Danielle is a Primary School teacher at Mitchelton State Primary School, Mitchelton. QLD, who loves discovering the world again through a child’s eyes. She particularly enjoys teaching Science and watching the looks on children’s faces when they experience something new. Danielle currently teaches a very animated and multi-cultural Grade 6 class, and runs three extra-curricular science clubs at her school; SC@M (Science Club at Mitchie), SC@M in Space Astronomy and a Robotics Club.

Along with fellow teachers Gary Tilley and Leah Taylor, and ASTA President Robyn Aitken (also a teacher) and CEO Vic Dobos, Sarah and Danielle will be taking off for Tokyo this weekend.

Sunday, 21 September 2014

Welcome Gary and Leah

Gary Tilley and Leah Taylor are two of the inspirational Australian Teachers that will be travelling to Tokyo as part of the 2014 ASTA Science Teachers Exchange - Japan.

Gary is a Primary School teacher with over 30 years’ experience in public education. He is passionate about teaching and communicating science and has been instrumental in initiating a community wide movement to bring “real” science into schools by turning Seaforth Public School into a Natural History Museum. The school houses its own Space Gallery, Dinosaur and Marine Reptile Gallery, an Earth Sciences Gallery and a new Marine Sciences Gallery. The students, their families, the school and the broader community, as well as educational and scientific organisations, have embraced the notion of immersing the children in a world of science within the school.

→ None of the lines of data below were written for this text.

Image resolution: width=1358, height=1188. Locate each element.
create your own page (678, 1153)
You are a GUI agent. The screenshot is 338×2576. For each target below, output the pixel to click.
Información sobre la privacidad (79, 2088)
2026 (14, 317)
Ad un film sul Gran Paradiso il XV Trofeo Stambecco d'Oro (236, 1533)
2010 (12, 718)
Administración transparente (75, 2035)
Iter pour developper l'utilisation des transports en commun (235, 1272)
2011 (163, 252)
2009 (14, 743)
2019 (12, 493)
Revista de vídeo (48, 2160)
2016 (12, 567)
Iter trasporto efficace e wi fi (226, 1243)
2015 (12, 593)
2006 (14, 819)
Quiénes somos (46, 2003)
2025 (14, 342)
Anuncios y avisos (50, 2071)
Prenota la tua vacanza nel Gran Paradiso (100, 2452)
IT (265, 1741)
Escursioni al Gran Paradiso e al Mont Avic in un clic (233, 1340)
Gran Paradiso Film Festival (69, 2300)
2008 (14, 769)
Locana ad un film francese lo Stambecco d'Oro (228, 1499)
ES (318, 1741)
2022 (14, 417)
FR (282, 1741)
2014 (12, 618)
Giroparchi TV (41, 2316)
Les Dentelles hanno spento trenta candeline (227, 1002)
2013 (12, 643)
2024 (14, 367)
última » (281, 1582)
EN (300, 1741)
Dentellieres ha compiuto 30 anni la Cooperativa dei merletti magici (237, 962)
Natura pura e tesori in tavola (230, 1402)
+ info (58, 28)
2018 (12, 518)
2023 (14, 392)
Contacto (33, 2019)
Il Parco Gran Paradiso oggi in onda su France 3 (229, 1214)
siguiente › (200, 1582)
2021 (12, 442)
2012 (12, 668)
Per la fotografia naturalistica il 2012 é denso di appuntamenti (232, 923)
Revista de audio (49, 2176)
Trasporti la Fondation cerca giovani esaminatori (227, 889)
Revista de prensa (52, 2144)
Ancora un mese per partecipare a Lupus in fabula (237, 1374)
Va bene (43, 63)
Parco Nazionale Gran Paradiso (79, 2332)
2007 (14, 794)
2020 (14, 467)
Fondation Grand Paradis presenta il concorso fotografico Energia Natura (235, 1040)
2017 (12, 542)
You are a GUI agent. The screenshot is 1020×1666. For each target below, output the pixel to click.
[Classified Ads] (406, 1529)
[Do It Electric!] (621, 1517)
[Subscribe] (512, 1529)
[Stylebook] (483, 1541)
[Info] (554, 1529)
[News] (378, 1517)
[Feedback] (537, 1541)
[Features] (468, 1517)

Leah works as a coordinator and teacher at St Anthony’s Parish Primary School, teaching Year 1. She is responsible for assessment, numeracy and science at her school. Leah is President Elect for the Science Teachers Association of the Australian Capital Territory, and supports teachers across New South Wales and Canberra, providing professional learning for individual schools and whole school systems. She is a member of a number of steering and reference committees addressing the teaching of science and the provision of professional learning for teachers, especially Primary School teachers.

We are pleased to have Gary and Leah along for the 2014 ASTA Science Teachers Exchange - Japan.

Monday, 15 September 2014

Our new banner!

Our ASTA Japan exchange banner arrived today! It's getting close to departure date. ASTA CEO Vic Dobos is getting pretty excited.

Saturday, 13 September 2014

Only two weeks to go!

ASTA Science Teachers Exchange – JAPAN: Improving intercultural understanding and forging professional connections between international organisations and individuals.

Learn about last year's visit at

Wednesday, 3 September 2014

Announcing the 2014 ASTA Science teachers in Japan delegation!

On Saturday 27th September, ASTA President Robyn Aitken, CEO Vic Dobos, and four primary and secondary teacher delegates will leave Australia, bound for Tokyo, Japan. In the week that follows this enthusiastic team of educators will dive into a sea of new experiences, in an effort to strengthen cross-cultural bonds and expand the boundaries of their science and teaching skills and experience.

The ASTA-Japan exchange has run, in various forms, for several years. This year the program is being generously supported by a grant from the Australia-Japan Foundation (AJF), which gave ASTA the opportunity to cover the bulk of the travel and accommodation costs for the successful applicants. One of the main objectives of the AJF is to "increase understanding in Japan of shared interests with Australia" and it is fantastic that education is recognised as one of those shared interests.

The four teacher delegates, selected through an application process, are: 
  • Gary Tilley, Seaforth Primary School, NSW
  • Leah Taylor, St Anthony's Parish Primary School, ACT
  • Danielle Spencer, Mitchelton State Primary School, QLD
  • Sarah Chapman, Townsville State High School, QLD
As well as visiting some of Japan's iconic scientific and cultural icons, including the National Museum of Emerging Science and Innovation (MIRAKAN), the National Museum of Nature and Science and Sky Tower, delegates will have the opportunity to observe Japanese primary and secondary science classes (including a Super Science School) and lead classes of their own as a guest teacher.